ISLE ROYALE NATIONAL PARK, Mich. — Rolf Peterson, the Michigan Tech researcher who has spent the last half-century studying moose and wolves on Isle Royale, has documented one of the oldest wild moose on record.
Moose No. 5462 was 22 years old when she finally died, definitely a new age record for Isle Royale moose and maybe anywhere where moose roam.
Peterson, who spent parts of the last five years aging more than 400 moose skeletons, said the old cow was "a museum of pathology, with arthritis in 16 of her vertebrae, infections in both upper and lower molars and moderate osteoporosis."
She died of starvation in 2018 near Lane Cove on the island.
"We actually had two out of this last round that hit 22. ... And there were four moose over 20 years old," Peterson told the News Tribune.
That's an astounding first, Peterson noted, considering he has aged more than 3,000 adult moose over the years, many of them wolf kills.
"When you have four in one group over 20 years old after having maybe two over 20 in the previous 50 years, that's unusual," he said.
Peterson takes a molar from the dead moose's jaw, cuts it in half and polishes it to reveal annual lines in the tooth, much like the rings on a tree trunk. Peterson's effort has amassed a collection of thousands of moose jawbones.
The recent long-lived moose likely lucked out by living during a period when wolves on the island were declining, blinking out due to inbreeding and genetic deformities.

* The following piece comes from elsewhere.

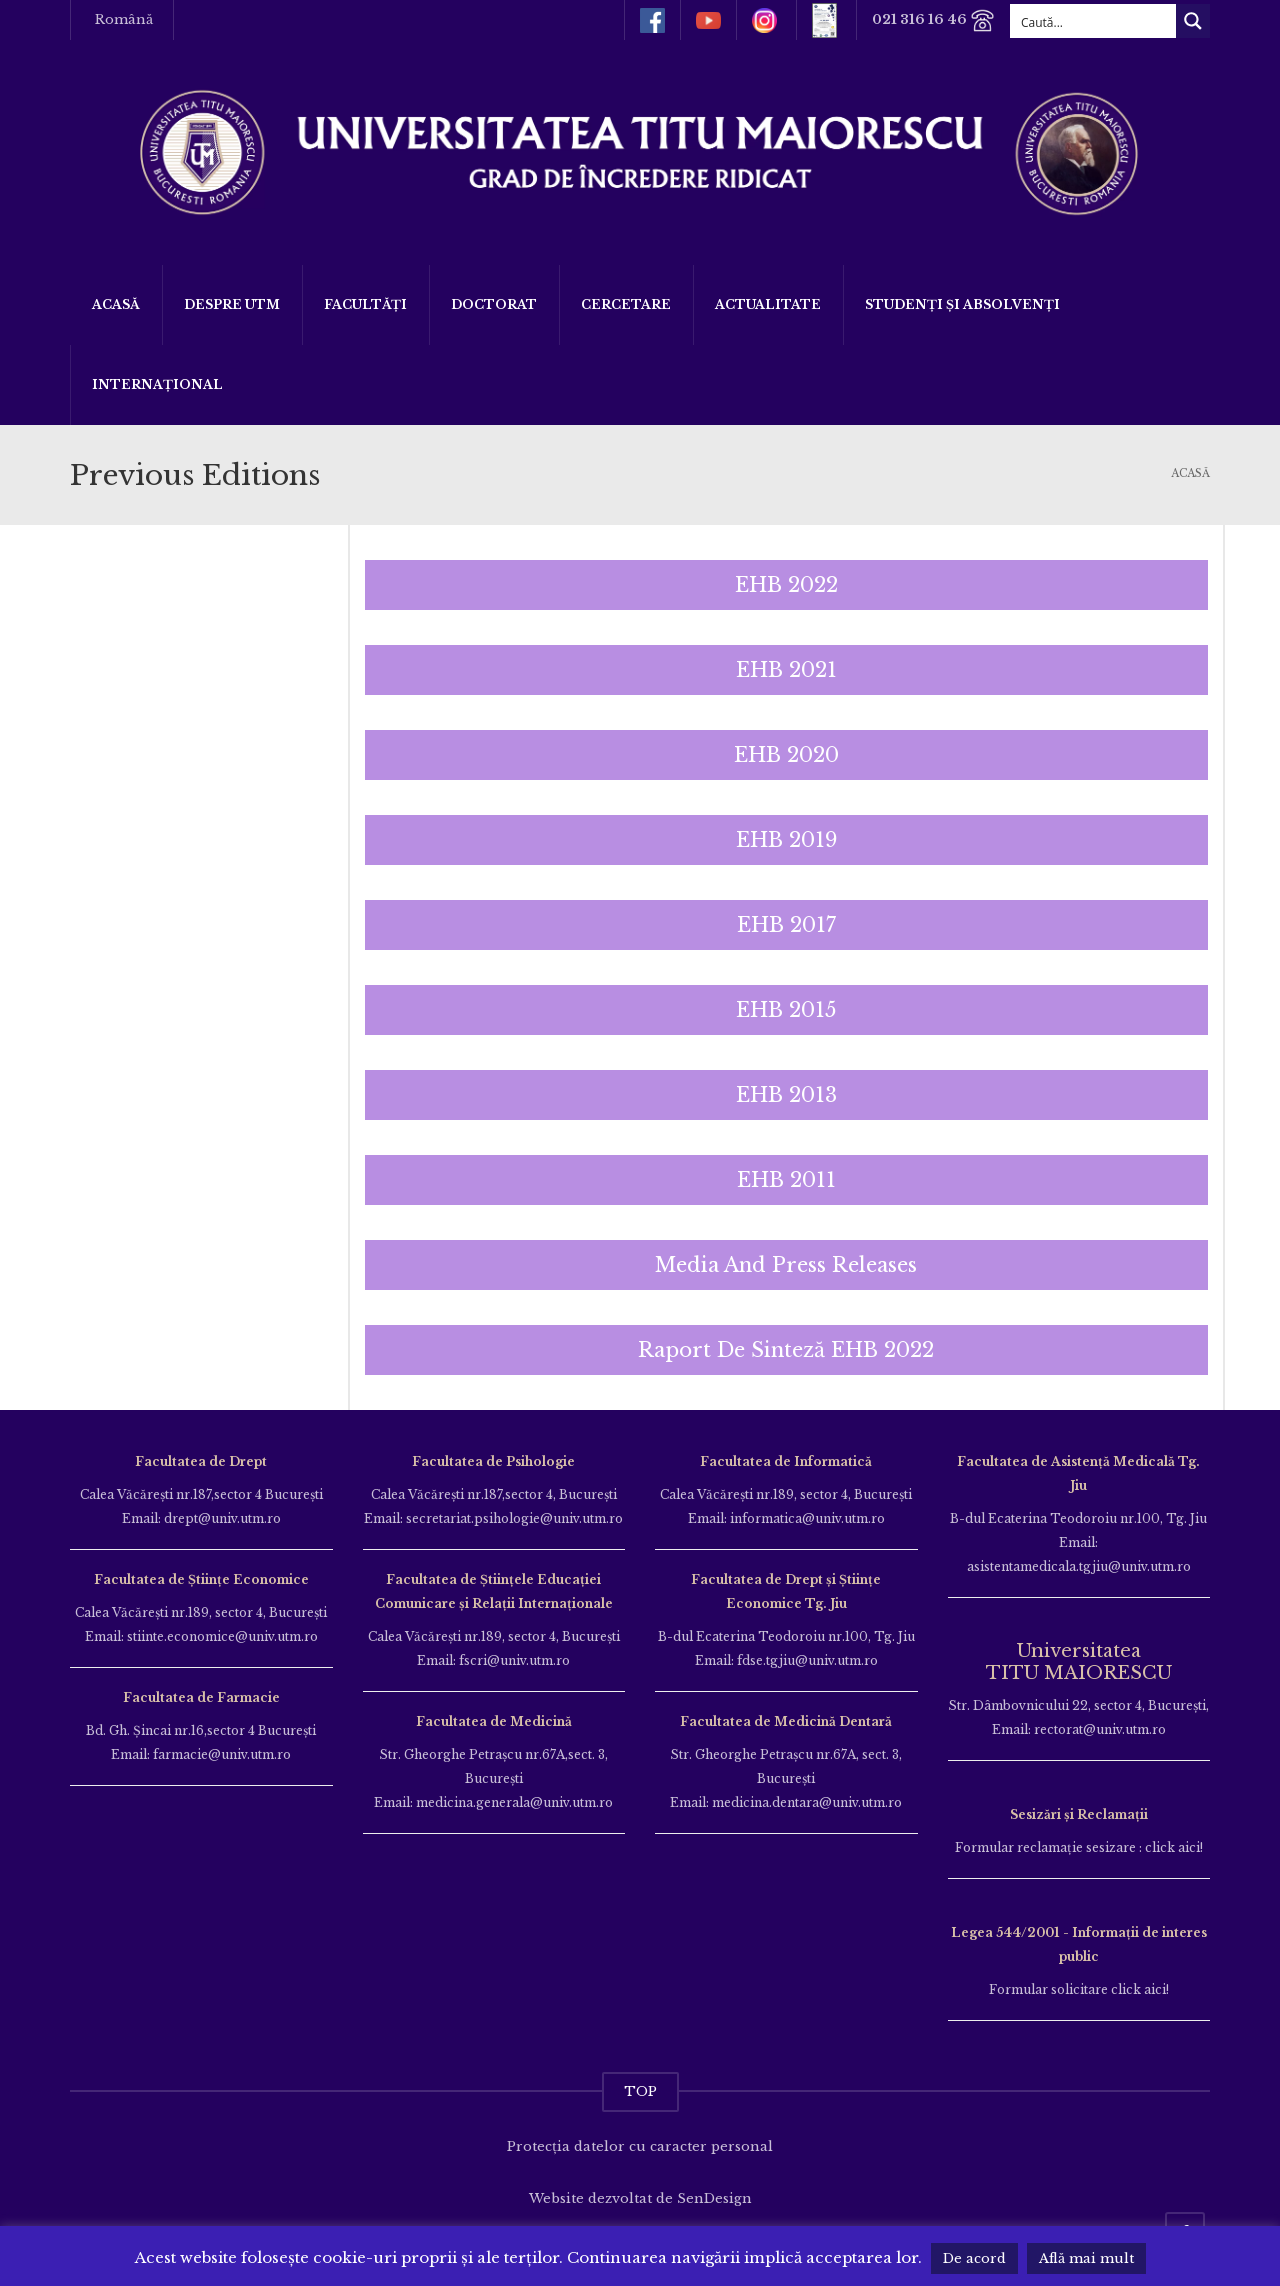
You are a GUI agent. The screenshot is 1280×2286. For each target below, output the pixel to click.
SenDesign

Moose that lived during a time of wolf abundance likely would never have made it that long, especially with the ailments the old cow had.
The average life expectancy of a moose on Isle Royale is about 10 years. But that's brought down due to higher death rates for calves. Once they reach adulthood, the average age that a moose dies on the island is 12.

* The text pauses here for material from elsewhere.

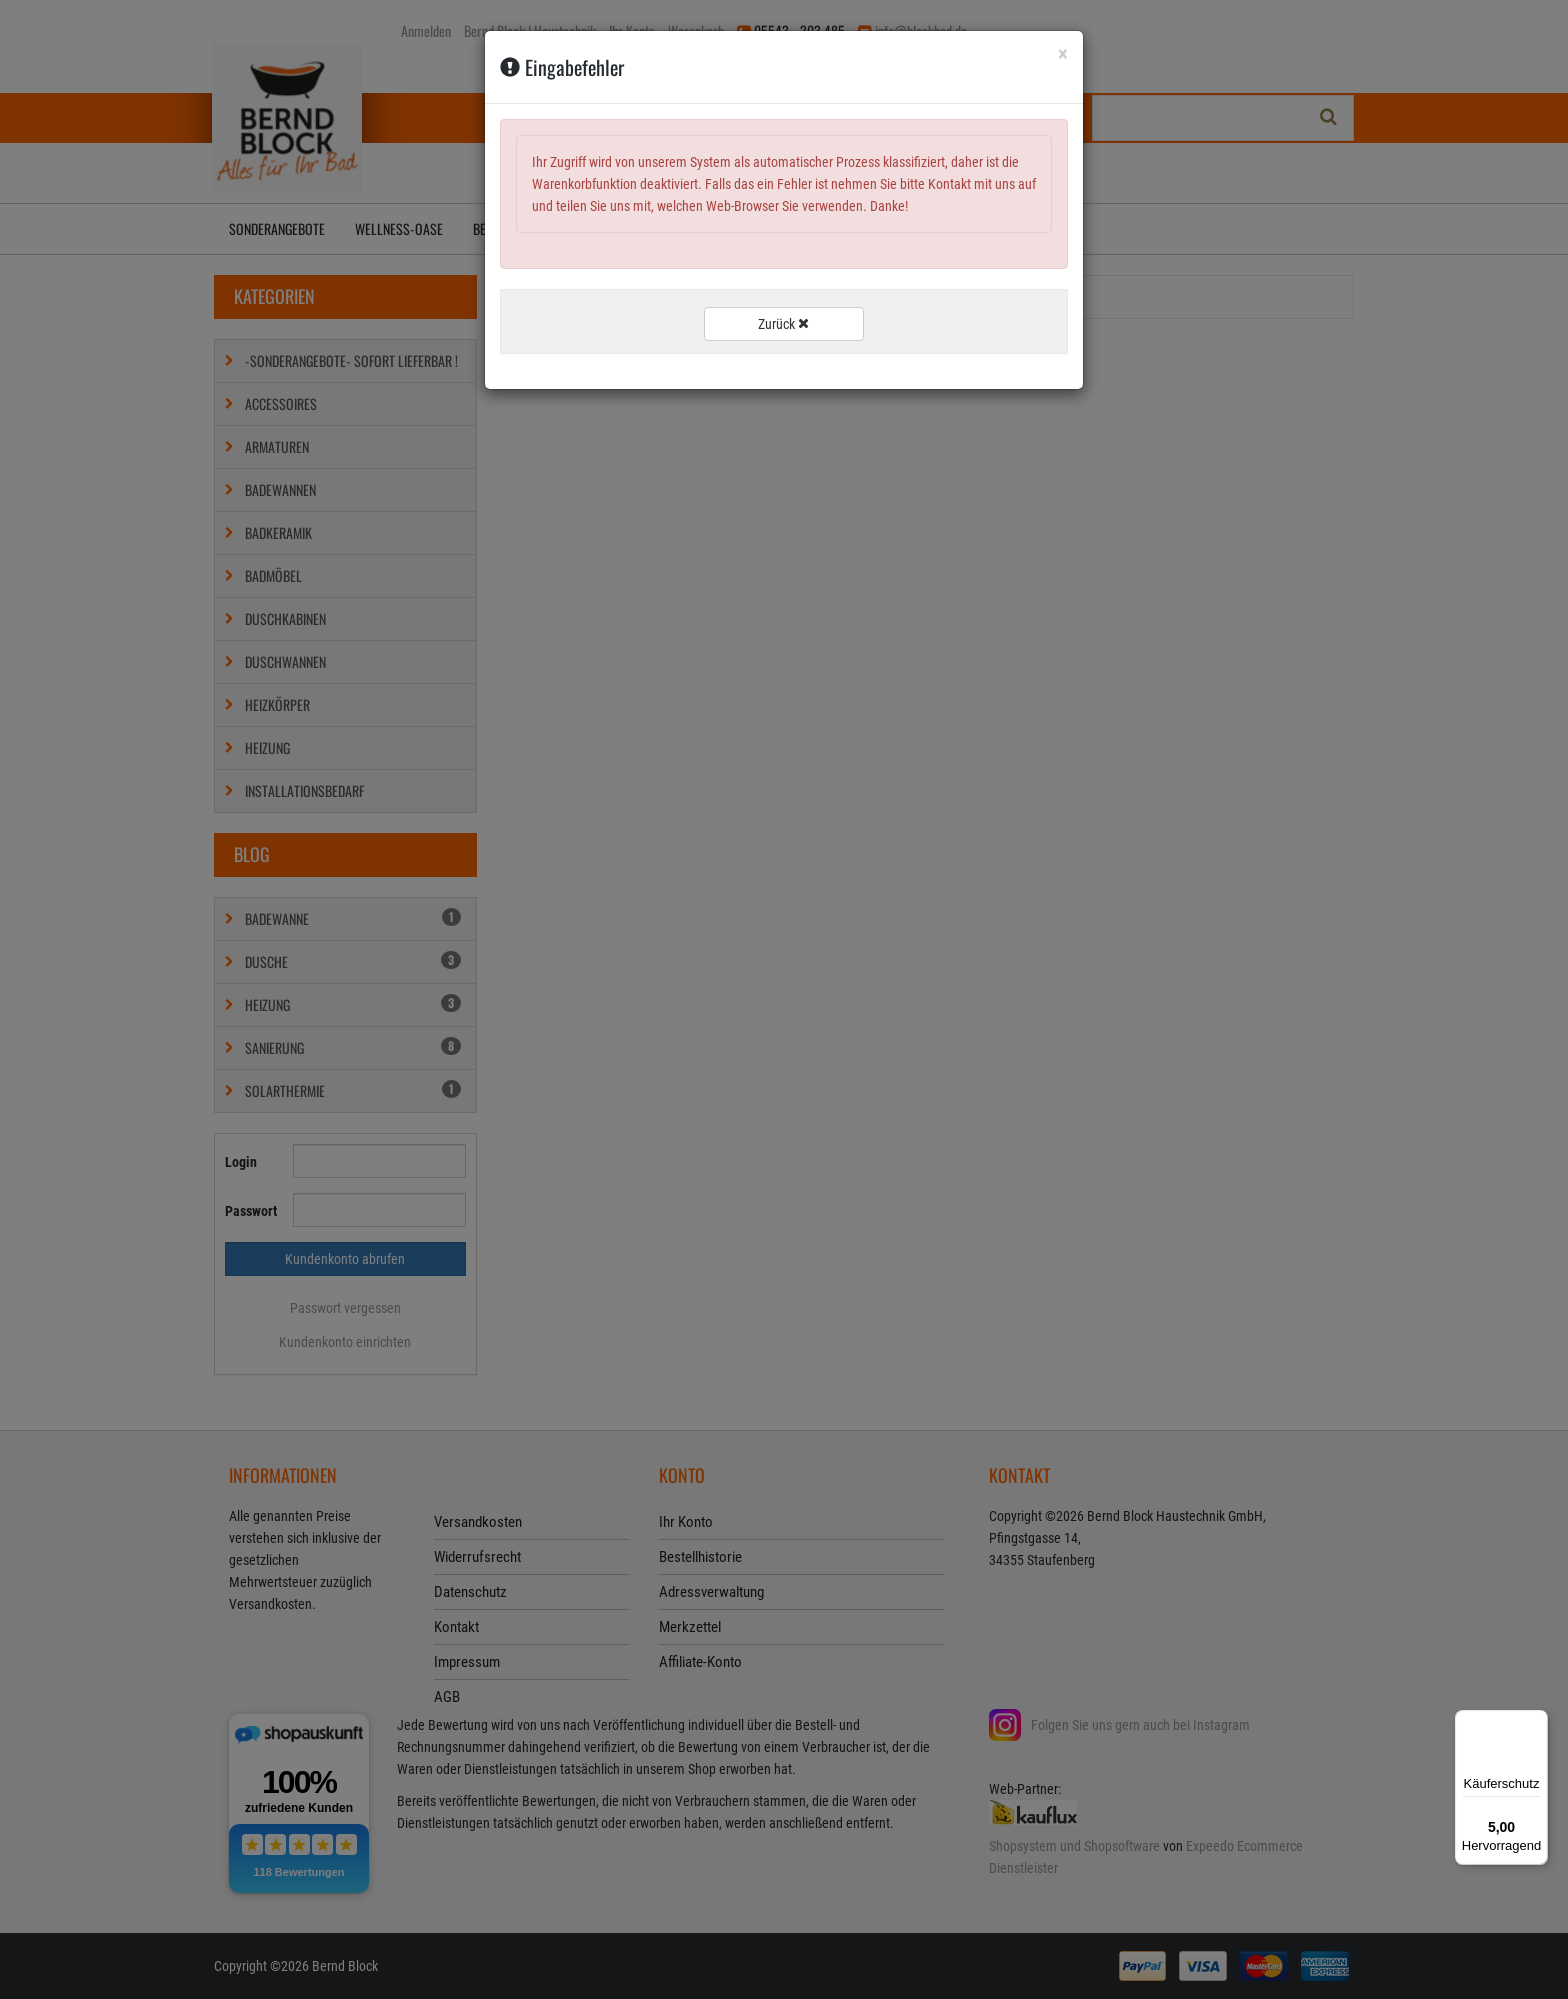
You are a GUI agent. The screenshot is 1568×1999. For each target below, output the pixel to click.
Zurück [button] (783, 324)
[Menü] (1536, 1722)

While some literature mentions moose living to 22 years, actual documentation has been hard to find.
"They had some cows in Alaska that hit 20 years, which a lot of people thought was impossible, but I've never heard of any others as old as 22 years," Peterson noted.
After 62 years of annual surveys, Michigan Technological University researchers couldn't go to the island in winter 2021 because of COVID-19 concerns. But they expect to head back to the island next week for the 63rd winter survey conducted from the air. It's the longest continually running predator-prey survey in the world.
The moose herd was estimated at about 1,800 in early 2020, after the last full survey, but that number has almost certainly dropped dramatically since then with moose starving, unable to find quality food to eat.
Researchers who went to the island in the spring said the state of the forest was the worst they had ever seen, with moose eating the forest faster than it could grow.
It's also unclear how many wolves now roam the island, but it's likely well over a dozen adults and many pups, all of them wolves relocated from Minnesota and Ontario and air-lifted to the island in recent years, or offspring of those wolves. None of the island's original wolves remain.
Moose came to the island around 1900, peaking at 2,445 in 1995 and hitting bottom at just 385 in 2007. Wolves are relatively new to the island, having crossed the ice from the North Shore in 1949. Their numbers reached a high of 50 in 1980, and 24 wolves roamed the island as recently as 2009 before they crashed to just two when the wolf transplant began in 2017.
At 45 miles long, Isle Royale is the largest island on Lake Superior, sitting about 14 miles off Minnesota's North Shore from Grand Portage. The island is a national park and mostly designated wilderness with few human visitors. There are no other major predators on the island; no human hunting is allowed; and moose are the only large prey species, making it a unique wild laboratory for the ongoing study.
This will be Peterson's 51st annual winter survey.